The raucous town hall meetings around the overhaul of health care could be a harbinger of how the debate around immigration reform may take shape. Advocates of sensible and humane reform—on any issue—must re-double their efforts against attempts to hijack what should be civil public discussions.

This week, yet another town hall meeting was a display of the frothy, angry right. In attendance were not merely critics of health care reform proposals but those ready to weave this issue into a political agenda.

Since the national debate on health reform was re-ignited, Republican operatives have used it to hype up Americans angry about other issues and to mount opposition. Their purpose is not to constructively address an expensive system that has left Americans out or at the brink of financial ruin but to make a Democratic administration look bad.

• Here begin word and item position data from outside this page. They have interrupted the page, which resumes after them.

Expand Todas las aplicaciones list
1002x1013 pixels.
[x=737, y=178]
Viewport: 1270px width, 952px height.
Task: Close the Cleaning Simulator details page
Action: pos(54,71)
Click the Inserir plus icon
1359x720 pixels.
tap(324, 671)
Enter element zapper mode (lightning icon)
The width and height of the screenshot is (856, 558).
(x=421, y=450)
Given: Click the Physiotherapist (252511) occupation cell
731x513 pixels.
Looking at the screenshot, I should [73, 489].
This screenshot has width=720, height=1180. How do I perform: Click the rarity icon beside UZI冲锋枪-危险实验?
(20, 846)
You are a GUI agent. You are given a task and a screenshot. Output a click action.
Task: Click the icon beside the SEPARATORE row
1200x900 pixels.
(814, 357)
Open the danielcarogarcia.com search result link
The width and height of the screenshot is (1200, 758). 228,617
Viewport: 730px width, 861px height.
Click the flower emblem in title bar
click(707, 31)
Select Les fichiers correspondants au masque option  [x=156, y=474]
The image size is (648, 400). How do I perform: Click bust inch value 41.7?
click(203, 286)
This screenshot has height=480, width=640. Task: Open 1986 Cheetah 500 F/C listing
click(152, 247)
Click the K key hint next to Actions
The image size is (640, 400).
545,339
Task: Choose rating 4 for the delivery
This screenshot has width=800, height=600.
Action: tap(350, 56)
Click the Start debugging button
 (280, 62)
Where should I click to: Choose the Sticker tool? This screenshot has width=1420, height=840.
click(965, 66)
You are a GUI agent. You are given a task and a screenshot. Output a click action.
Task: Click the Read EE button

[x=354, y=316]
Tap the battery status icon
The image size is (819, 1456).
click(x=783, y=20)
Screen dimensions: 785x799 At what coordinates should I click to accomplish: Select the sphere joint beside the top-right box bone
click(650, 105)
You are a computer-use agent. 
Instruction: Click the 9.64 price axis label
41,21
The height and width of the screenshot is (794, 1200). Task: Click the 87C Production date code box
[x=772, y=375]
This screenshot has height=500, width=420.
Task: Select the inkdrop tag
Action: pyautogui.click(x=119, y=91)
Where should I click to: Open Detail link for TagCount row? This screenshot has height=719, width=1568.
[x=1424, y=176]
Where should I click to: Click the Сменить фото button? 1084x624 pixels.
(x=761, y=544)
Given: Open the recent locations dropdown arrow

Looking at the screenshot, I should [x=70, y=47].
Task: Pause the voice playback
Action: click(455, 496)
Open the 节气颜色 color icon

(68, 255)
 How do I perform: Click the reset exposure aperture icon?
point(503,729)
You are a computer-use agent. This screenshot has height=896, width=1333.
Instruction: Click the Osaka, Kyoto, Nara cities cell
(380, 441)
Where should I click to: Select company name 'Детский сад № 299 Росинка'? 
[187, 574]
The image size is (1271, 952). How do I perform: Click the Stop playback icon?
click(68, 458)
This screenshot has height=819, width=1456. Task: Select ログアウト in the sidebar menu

Americans have a right to know what the implications of any health care reform proposal will be for their own situations. And they also have a right to the facts of the proposals. But what we are seeing is a concerted effort towards leaving the status quo in place and substituting sound bites for information. And the ringleaders of this effort are hardly the uninsured or under-insured.

Most Republicans rather leave healthcare to market options. Has that worked? Ask the 46 million Americans who are uninsured. Ask health insurance advocates who had to fight tooth and nail so that children alone could be covered by public health insurance. And ask middle class families who can’t afford health insurance premiums, so they go without coverage or face bankruptcy because of high costs.